69 Jahre lang hat die Sowjetunion existiert, eine Supermacht, die die Welt nachhaltig verändert hat. 1922 mit großen revolutionären Plänen gegründet und 1991 überraschend in viele Einzelteile zerfallen, prägte sie ein Jahrhundert der Menschheitsgeschichte mit. Dieser umfangreiche Eintrag in die Geschichtsbücher konnte einem vergleichsweise kleinen Konflikt im Südkaukasus relativ wenig anhaben. Armenien und Aserbaidschan kämpften in der präsowjetischen Ära um die Region Bergkarabach (Nagorny-Karabach). Und sie machen es auch in der postsowjetischen Zeit.

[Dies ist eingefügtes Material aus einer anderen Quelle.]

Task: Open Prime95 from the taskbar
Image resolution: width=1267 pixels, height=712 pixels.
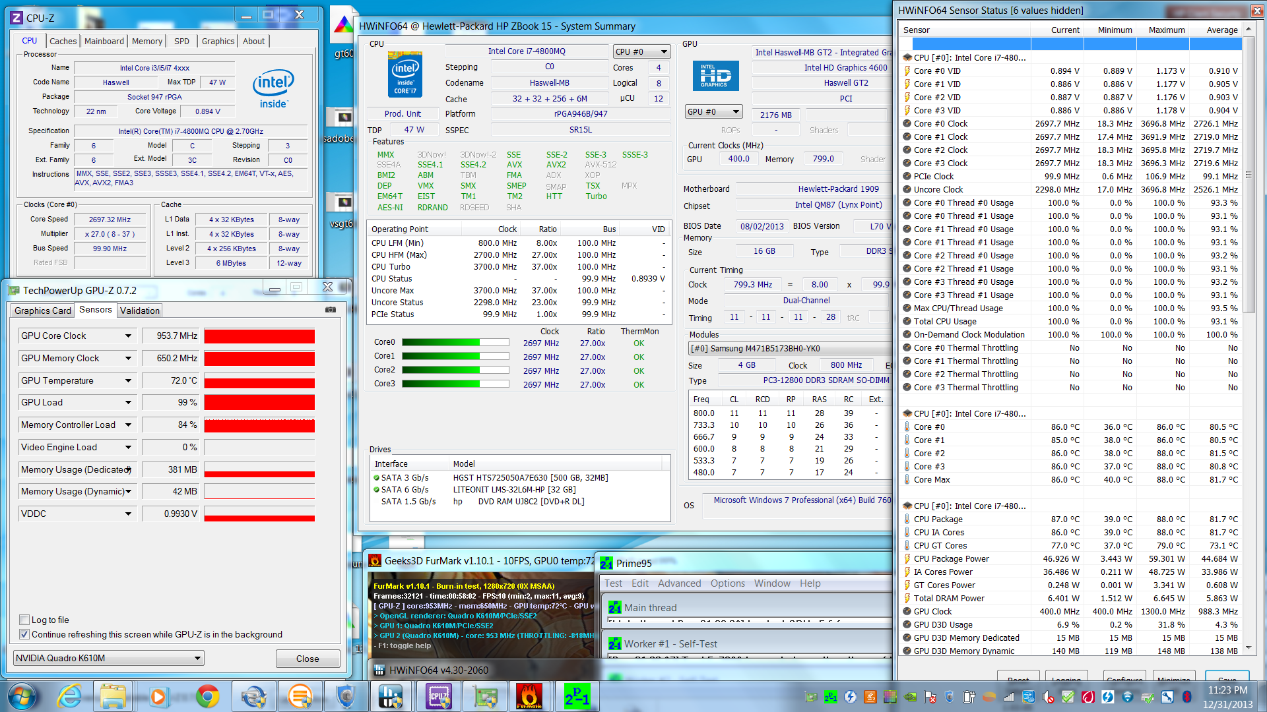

In Wien wurde nun ein neuer Anlauf gestartet, um diesen kaukasischen Knoten zu lösen

Die etwa 4.400 Quadratkilometer große gebirgige, leicht dreieckige Region Bergkarabach zwischen dem Sewansee und den beiden Flüssen Kura und Aras liegt im Südwesten Aserbaidschans, etwa acht Kilometer von der Grenze zu Armenien entfernt. Rein geografisch betrachtet wäre die Sache also eindeutig, da sich Bergkarabach mitten in Aserbaidschan befindet. Auch völkerrechtlich gibt es dazu keine zwei Meinungen, die UNO hat die Region mit derzeit rund 150.000 Einwohnern Aserbaidschan zugesprochen. In der Realität entstand hier aber bereits 1918 ein Krisenherd, der in den 1990er-Jahren wieder aufflammte und bis heute andauert.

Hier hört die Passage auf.